These were all facts that had a direct bearing on the question of jurisdiction. They were not traversed or denied by the return and, therefore, were admitted upon the record.
In Spelling on Extraordinary Remedies (§§ 1317, 1324) the rule is thus stated: "While, strictly speaking, owing to the summary character of the proceeding, there are no pleadings *Page 68 in habeas corpus, yet for all practical purposes the petition is treated as the complaint and the return as an answer in an ordinary civil action. * * * With reference to the degree of certainty required in returns it may be stated simply that the ordinary rules are applicable as in civil actions generally." "In a petition for a writ of habeas corpus, verified by the oath of the petitioner, facts duly alleged are ordinarily taken to be true, unless denied by the return or controlled by other evidence." (Whitten v. Tomlinson, 160 U.S. 242. See, also,People ex rel. Van Riper v. N.Y.C. Protectory, 106 N.Y. 604;People ex rel. Baxter v. Baxter, supra.)

* * * * * * *

Given request » Carry forward the court opinion on habeas corpus pleadings from its final sentence.

Provided data »
* * * * * * *

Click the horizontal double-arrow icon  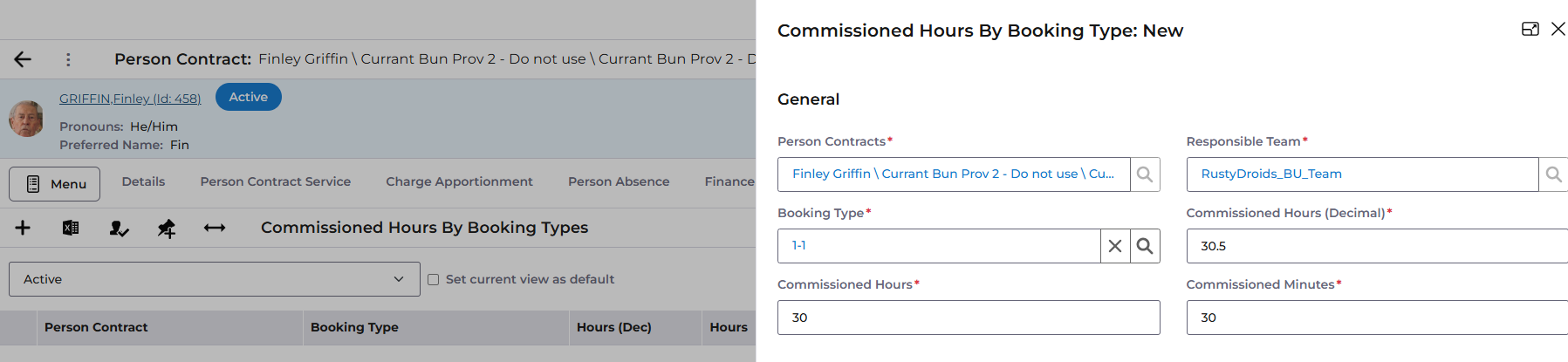click(215, 228)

* * * * * * *

Response »
But if the allegations of the verified petition were not admitted for failure to traverse or deny them, they were certainly evidence for the consideration of the county judge upon the hearing of the writ. They were clearly as strong as an affidavit denying the same facts, and all the evidence at the hearing on the part of the creditor was in the form of affidavits. It was competent for the county judge to accept the statements of the petition as truthful, and if he believed them, as he had the right to and did, it was his duty to release the relator since he found that she was not guilty of any contempt.
3. Proceedings to punish for contempt are purely statutory. The fine imposed upon the relator in this case was the amount of the judgment and costs and it was directed to be paid to the creditor. There was no power to make such an order except in a case where the complaining party cannot maintain an action for damages for the loss or injury sustained by reason of the failure of the offender to obey the process. (Code Civ. Pro., § 2284.) If the relator in this case disobeyed any process issued with jurisdiction the creditor had the right to recover all his damages in an action for that purpose. (Code Civ. Pro., §§ 852, 853, 854.) There being no power to make the order that was made, the county judge on the hearing of the habeas corpus properly discharged the relator from the custody of the sheriff.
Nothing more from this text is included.